The screenshots can be potentially misleading due to your utilisation of the sidebar. In the first image, which shows uncorrected p-values, the first entry in the fixel directory listing is the one being displayed, but it is the second entry in that list that is currently selected and therefore has its display properties reflected in the GUI elements. Selecting the same fixel directory as that currently being displayed would have avoided some initial confusion on my part…
Since you are thresholding the image (1.0 - p-value) above 0.95, this is equivalent to thresholding p-value below 0.05.
In the first figure, anything with an uncorrected p-value of 0.05 or less will be black. But all fixels (that participated in statistical inference) are in fact “shown”.
In the second image, you are in fact (seemingly) applying a threshold of 0.95 to the fixel-wise Z-statistics. This I can only assume is an error in interaction with the interface, since it’s an unusual condition to apply. The input fixel data files for determining visibility of fixels, vs. the colour of each visible fixel, are two separate controls.
I should choose the uncorrected p value to improve my research?
If only it were that easy… If using uncorrected p-values constituted “an improvement in research”, nobody would perform FWE correction. Statistical inference is not supposed to be an exercise in manual maximisation of reportable results.
What you can say is that nothing achieved statistical significance at the fixel level at FWE p<0.05, but that post hoc interrogation of the raw data suggests that there may be mild effects in specific bundles, and more targeted hypothesis testing (e.g. restricting analysis to specific tracts, or performing tract-wise rather than fixel-wise inference) would potentially have identified significant associations there. What you can’t do is take the data that you manually interrogated in order to formulate those targeted hypotheses, and use those same data to formally test those hypotheses; that would be so-called “double-dipping”.
Can I understand what you mean? Though it is nothing achieved statistical signficance at the fixel level at FWE p<0.05, this does not mean that it is not significant relationship in tract level. Although the two conclusions are different, they are not contradictory.
@yichao Quoting prior text may be easier & faster than screenshots; see relevant thread.
Regarding significance, this is a pure double-dipping / p-hacking problem, and is not anything specific to MRtrix3.
My presumption is that you commenced your experiment with the hypothesis that one or more fixel-wise metrics have a non-zero association with age and/or sex, and a whole-brain FBA with FWE error correction and an alpha of 0.05 was your analysis technique to test that hypothesis. You perform that analysis, and report whatever was or was not significant. Any interrogation of data over and above that is precisely that: a post hoc interrogation of the data. Any particular post hoc numerical analysis may report p<0.05, but the problem is that the test that achieved significance does not align with your original hypothesis.

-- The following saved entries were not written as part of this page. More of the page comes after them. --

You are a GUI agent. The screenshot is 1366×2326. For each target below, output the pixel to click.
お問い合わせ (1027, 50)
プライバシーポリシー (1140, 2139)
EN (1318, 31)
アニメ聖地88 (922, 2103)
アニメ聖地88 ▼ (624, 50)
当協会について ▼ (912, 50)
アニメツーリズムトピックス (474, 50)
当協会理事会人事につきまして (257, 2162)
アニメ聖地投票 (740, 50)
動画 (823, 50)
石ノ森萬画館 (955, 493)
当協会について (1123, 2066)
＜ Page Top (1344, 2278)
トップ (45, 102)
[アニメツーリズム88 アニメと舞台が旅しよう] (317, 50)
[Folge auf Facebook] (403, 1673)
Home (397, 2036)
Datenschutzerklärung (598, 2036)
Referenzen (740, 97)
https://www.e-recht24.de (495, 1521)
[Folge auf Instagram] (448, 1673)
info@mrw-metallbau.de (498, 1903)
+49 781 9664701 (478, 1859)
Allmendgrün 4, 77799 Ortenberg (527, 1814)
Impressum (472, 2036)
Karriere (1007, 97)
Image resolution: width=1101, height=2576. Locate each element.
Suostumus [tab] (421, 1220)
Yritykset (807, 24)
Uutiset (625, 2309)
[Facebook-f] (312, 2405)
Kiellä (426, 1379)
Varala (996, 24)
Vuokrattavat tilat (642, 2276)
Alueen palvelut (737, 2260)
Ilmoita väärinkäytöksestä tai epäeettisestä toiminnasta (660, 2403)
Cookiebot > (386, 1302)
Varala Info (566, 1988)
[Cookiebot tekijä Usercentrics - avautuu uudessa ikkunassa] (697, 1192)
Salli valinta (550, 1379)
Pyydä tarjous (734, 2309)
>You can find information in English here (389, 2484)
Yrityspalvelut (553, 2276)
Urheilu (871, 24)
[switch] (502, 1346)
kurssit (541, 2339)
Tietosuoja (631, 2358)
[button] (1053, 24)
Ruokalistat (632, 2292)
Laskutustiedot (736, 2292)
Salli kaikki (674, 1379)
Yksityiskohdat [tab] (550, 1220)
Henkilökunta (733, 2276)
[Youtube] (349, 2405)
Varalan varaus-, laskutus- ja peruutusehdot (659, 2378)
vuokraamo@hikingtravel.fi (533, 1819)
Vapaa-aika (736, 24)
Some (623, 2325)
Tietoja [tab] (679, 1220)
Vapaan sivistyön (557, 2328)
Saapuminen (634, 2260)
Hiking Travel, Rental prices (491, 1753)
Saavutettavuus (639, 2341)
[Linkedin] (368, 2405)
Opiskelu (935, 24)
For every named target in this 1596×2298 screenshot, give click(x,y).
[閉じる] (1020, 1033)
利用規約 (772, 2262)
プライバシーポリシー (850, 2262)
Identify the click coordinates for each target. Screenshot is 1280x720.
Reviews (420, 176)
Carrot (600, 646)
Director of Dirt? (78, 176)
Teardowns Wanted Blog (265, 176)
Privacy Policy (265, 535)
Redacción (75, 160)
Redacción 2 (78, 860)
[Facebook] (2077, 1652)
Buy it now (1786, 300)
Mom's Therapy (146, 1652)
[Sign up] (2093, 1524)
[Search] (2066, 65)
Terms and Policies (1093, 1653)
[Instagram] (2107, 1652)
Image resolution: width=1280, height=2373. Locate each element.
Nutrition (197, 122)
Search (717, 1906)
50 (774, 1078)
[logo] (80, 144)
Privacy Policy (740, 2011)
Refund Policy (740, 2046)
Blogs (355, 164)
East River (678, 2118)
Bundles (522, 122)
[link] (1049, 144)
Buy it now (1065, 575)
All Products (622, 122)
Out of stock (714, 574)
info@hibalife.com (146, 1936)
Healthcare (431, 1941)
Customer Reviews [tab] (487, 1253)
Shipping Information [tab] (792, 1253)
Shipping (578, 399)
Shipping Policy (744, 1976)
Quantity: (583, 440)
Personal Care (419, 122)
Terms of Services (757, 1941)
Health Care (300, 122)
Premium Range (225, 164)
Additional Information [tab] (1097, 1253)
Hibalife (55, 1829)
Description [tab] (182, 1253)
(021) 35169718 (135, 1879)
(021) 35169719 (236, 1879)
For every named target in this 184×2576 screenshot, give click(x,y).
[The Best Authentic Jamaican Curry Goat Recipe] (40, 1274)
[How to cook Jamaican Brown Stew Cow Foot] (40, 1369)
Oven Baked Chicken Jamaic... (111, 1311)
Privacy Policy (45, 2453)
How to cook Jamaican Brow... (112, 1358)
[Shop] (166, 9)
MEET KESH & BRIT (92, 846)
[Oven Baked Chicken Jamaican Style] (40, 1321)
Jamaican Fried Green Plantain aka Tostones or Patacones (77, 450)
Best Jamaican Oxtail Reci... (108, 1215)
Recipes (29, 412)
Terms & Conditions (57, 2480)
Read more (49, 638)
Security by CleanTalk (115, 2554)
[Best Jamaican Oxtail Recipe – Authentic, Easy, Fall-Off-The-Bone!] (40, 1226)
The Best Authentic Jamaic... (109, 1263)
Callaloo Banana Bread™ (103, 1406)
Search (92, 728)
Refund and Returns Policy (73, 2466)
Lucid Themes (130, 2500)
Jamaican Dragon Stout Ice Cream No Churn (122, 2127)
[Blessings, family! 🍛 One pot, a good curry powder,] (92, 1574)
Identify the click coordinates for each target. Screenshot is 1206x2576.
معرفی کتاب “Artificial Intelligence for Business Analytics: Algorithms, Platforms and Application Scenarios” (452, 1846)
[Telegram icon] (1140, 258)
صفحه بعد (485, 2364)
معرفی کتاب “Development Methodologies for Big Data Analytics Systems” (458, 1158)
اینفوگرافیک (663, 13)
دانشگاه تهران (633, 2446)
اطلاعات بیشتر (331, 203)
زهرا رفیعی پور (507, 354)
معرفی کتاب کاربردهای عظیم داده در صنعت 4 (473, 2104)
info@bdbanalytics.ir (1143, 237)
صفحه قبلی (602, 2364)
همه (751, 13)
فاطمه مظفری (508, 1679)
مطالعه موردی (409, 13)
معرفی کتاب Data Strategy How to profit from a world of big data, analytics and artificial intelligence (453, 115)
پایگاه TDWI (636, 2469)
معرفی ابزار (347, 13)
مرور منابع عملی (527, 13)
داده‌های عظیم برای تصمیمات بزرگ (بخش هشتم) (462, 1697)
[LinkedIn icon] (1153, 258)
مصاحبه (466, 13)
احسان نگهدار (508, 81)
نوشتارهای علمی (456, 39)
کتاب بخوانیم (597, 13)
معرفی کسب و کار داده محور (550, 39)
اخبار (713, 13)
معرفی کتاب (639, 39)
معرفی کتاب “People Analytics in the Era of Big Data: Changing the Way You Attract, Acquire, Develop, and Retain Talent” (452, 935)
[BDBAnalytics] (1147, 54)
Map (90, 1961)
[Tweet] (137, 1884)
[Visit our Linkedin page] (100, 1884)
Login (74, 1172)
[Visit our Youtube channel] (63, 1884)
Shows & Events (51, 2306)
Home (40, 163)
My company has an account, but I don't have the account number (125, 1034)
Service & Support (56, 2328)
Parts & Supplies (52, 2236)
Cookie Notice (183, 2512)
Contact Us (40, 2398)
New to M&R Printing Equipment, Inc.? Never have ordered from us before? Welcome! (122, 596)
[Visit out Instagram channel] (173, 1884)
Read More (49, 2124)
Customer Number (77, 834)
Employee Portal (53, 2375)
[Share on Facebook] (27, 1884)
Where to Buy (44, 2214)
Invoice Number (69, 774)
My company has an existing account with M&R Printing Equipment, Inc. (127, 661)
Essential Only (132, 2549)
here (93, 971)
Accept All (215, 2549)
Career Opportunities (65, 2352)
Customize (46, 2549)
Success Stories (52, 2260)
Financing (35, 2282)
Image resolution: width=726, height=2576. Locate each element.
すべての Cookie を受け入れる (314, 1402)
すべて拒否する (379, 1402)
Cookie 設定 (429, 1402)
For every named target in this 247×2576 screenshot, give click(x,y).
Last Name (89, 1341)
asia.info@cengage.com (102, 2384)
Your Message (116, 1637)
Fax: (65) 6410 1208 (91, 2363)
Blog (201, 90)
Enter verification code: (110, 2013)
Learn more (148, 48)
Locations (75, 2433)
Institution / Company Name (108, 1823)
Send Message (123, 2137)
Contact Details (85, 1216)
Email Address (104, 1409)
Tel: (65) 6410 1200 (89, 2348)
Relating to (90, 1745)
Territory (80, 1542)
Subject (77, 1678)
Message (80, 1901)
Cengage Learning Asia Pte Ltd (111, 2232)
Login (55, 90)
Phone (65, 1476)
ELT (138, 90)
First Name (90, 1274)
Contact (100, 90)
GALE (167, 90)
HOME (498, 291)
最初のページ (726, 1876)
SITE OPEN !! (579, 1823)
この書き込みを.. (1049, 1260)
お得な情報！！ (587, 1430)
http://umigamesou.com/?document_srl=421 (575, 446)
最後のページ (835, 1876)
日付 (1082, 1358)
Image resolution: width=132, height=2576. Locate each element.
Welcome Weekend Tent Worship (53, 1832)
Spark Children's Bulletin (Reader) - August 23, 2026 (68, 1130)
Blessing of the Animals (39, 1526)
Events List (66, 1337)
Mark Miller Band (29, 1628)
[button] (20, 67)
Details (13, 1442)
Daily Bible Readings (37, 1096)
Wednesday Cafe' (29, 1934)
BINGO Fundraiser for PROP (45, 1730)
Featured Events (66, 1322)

If, at the commencement of your experiment, you had stated that your hypothesis was of a non-zero relationship between specifically FD and specifically age specifically in the anterior commissure, then sure, you could report that result as statistically significant. But I’m presuming from your description that that was not the case: you used the non-significant fixel-wise FBA results to construct that hypothesis, and then tested that hypothesis using the same data. The problem here is that for basically any experiment, you can go digging through your data, fine-tuning data and parameter selection in order to produce p<0.05, and then report that as a statistically significant result; but that would be fundamentally misleading.
If these data were to be not significant in a whole-brain analysis, but showed suggestion of an association between FD and age in the anterior commissure, so you then collected and analysed a new dataset for testing that hypothesis and those data were shown to achieve p<0.05, then that’s something you could report as statistically significant.